The $42,000 paid to Mrs. Orton was, by the terms of the will, a charge upon the estate; and by the contract this amount, together with the annuity of $350 a month, became a charge upon the Foundation. Mrs. Orton accepted the annuity "as a just and equitable consideration to the said spouse relict for her election to take under the will in order to confirm the said trust so established and for the doing of the other things contracted by her to be done." This contract was evidently made in good faith and we see no reason to dishonor it. We cannot say as a matter of law that it was executed to avoid taxation. Taplin v. Com'r, 6 Cir., 41 F.2d 454, 455. See also Emerit E. Baker, Inc., 40 B.T.A. 555. We think that the case is distinguishable upon its facts from Scholarship Endowment Foundation v. Nicholas, 10 Cir., 106 F.2d 552; and Roger L. Putnam v. Com'r, 6 T.C. 702, relied upon by the Commissioner.

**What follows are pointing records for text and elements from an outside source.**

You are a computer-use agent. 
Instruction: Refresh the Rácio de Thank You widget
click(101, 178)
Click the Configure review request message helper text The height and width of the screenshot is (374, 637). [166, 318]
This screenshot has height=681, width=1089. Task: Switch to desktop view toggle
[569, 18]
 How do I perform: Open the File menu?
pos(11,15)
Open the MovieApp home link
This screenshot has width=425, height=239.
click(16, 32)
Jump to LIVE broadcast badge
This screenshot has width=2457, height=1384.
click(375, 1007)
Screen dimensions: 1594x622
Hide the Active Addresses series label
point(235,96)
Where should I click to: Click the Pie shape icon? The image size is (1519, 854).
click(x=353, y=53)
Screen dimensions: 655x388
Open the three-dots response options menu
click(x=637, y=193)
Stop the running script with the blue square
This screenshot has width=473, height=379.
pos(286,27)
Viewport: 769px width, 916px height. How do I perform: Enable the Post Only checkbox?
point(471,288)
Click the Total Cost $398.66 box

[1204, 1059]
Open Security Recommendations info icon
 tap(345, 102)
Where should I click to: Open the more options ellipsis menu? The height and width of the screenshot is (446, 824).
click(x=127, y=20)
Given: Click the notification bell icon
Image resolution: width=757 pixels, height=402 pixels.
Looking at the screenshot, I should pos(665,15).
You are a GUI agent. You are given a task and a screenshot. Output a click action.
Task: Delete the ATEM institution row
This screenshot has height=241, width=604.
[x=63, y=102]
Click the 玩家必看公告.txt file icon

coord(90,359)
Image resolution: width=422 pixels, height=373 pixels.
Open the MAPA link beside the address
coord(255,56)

The amounts paid to Mrs. Orton were of course paid to her out of earnings of the Foundation but they were neither paid to nor received by her as such. They were neither paid nor intended to be paid to her as profits in the sense of dividends arising from operation. Such a course was specifically forbidden by the will itself. They were paid to her, as found by the Tax Court, upon ample evidence, to discharge the obligation of the Foundation to her under the contract, which the Probate Court found was for the best interest of the trust and necessary to its enforcement. Had it not been for the contract the Foundation could not have come into being and there would have been no earnings either "net" or otherwise. We think that the so-called profit-sharing provision of the will, hereinbefore referred to, indicates nothing beyond a desire on Orton's part to continue good employee relationships.

The decision of the Tax Court is affirmed.